### [What is required]
Pick up the forum reply about troubleshooting a failed PDF conversion after its last sentence and keep it going.

### [Extracted text]
It isn't necessarily a bad PDF, although it could be.
Some of the viewers handle bad PDF better than
the filter does.
What I would say is that there is clearly something on page 26
that is causing the Iceni library to fall over stone dead. You can
verify this by using the page-start-id and page-end-id options to
xdmp:pdf-convert to just select that page.
I'd look at that page and see if it looks like it has anything
unusual.
Sometimes the errors are due to image processing, and you
can verify that by adjusting the image extraction:
image-output (set to false, and avoid any image extraction)
illustrations (set to false, and avoid extracting certain vector
drawings as images)
Or it could be related to other features like overlapping text
or synthetic bookmarks. You can try tweaking those
settings and see if it makes a difference.
It is also possible that it is a bug in our config file (although that
seems unlikely here) but you can try the streamlined text
configuration instead (set config option to PagedText.cfg)

### [Data]

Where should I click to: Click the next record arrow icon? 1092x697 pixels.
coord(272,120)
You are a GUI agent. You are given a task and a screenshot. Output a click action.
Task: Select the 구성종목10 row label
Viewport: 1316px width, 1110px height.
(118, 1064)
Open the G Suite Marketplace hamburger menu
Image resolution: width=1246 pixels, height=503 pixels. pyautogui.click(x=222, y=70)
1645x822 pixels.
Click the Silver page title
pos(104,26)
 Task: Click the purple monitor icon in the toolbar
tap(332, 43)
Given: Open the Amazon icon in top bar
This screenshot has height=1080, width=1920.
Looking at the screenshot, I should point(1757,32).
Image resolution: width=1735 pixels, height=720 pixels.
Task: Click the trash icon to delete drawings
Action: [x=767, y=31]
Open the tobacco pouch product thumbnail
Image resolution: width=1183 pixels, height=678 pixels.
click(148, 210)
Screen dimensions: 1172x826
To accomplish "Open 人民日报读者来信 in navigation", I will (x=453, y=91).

### [Task output]
But at the end of the day, my best advice is to report a bug
and send us the PDF file so we can report the failure to
Iceni for fixing.
//Mary
On Fri, 06 Dec 2013 09:31:52 -0800, Chris Hamlin
<[email protected]> wrote:
>
> Hello,
>
>
> I'm converting about 1000 pdfs to xhtml for some extraction.
>
> One file throws an error:
>
>
> <error:error xsi:schemaLocation="http://marklogic.com/xdmp/error
> error.xsd"
> xmlns:error="http://marklogic.com/xdmp/error"
> xmlns:xsi="http://www.w3.org/2001/XMLSchema-instance">
> <error:code>ICN-FAILED</error:code>
> <error:name/>
> <error:xquery-version>1.0-ml</error:xquery-version>
> <error:message>Conversion failed due to abnormal process
> termination</error:message>
> <error:format-string>ICN-FAILED:
> xdmp:pdf-convert(document{binary{"255044462d312e360d25e2e3cfd30d0a3135342030206f626a0d3c3c2f4d61726b496e666f3c3c2f4d61726b656420747275653e3e2f4d657461646174612031..."}},
> "RR:D04-1015", <options xmlns:tidy="xdmp:tidy"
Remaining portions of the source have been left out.